In the text below on storytelling, shorten the paragraph that begins "In fact, they consider storytelling" while keeping its main facts.

• [Reading passage]
========

Stories help to create memory structures, which, as we know, are the foundation of all branding-building activities.

This is why we can’t start writing about strategic business narratives if we don’t clarify first why stories and storytelling have a crucial role. 

We will analyze — here and in the next episodes — how stories unfold. Be ready to learn more about some stories we’re all familiar with. We will review the typical elements of classic stories, and then we will revert to business.

Content Marketers Take it The Wrong Way

Unfortunately, content folks take it the wrong way when they think about storytelling. 

In fact, they consider storytelling as a technique opposed to advertising. Most of the theories behind Content Marketing assume that since buyers hate being interrupted by adverts, the only way to attract them is by using content and stories.

The evidence is clearly different.

Storytelling has always been used by advertising to get brands in the memory of potential buyers. 

Advertising uses stories to convey emotions, entertain, inform, and educate.

========

• [Data]
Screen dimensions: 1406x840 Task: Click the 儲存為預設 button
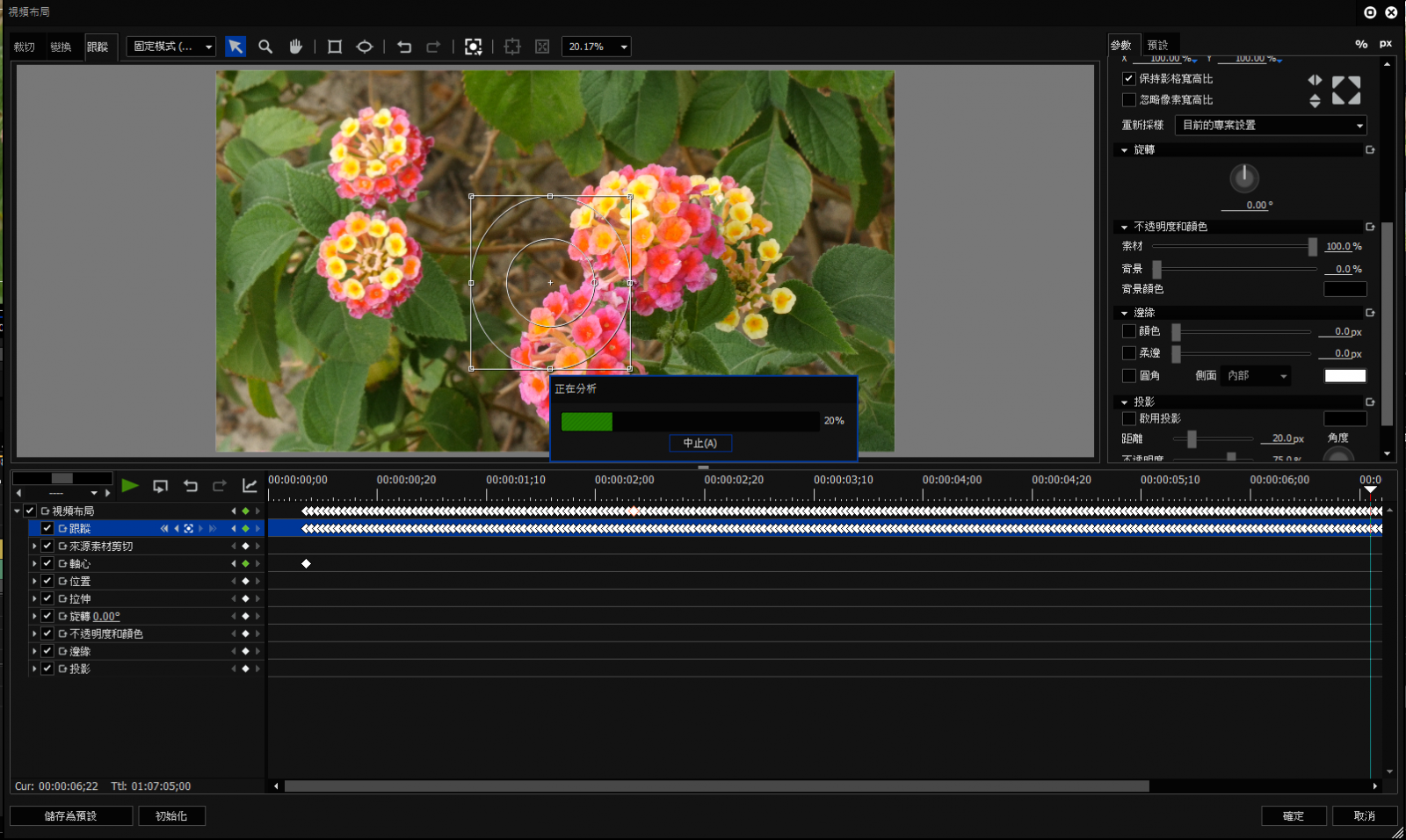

========

• [Result]
Content marketers see storytelling as the opposite of advertising. Most content marketing theories hold that buyers hate ad interruptions, so content and stories are the only way to attract them.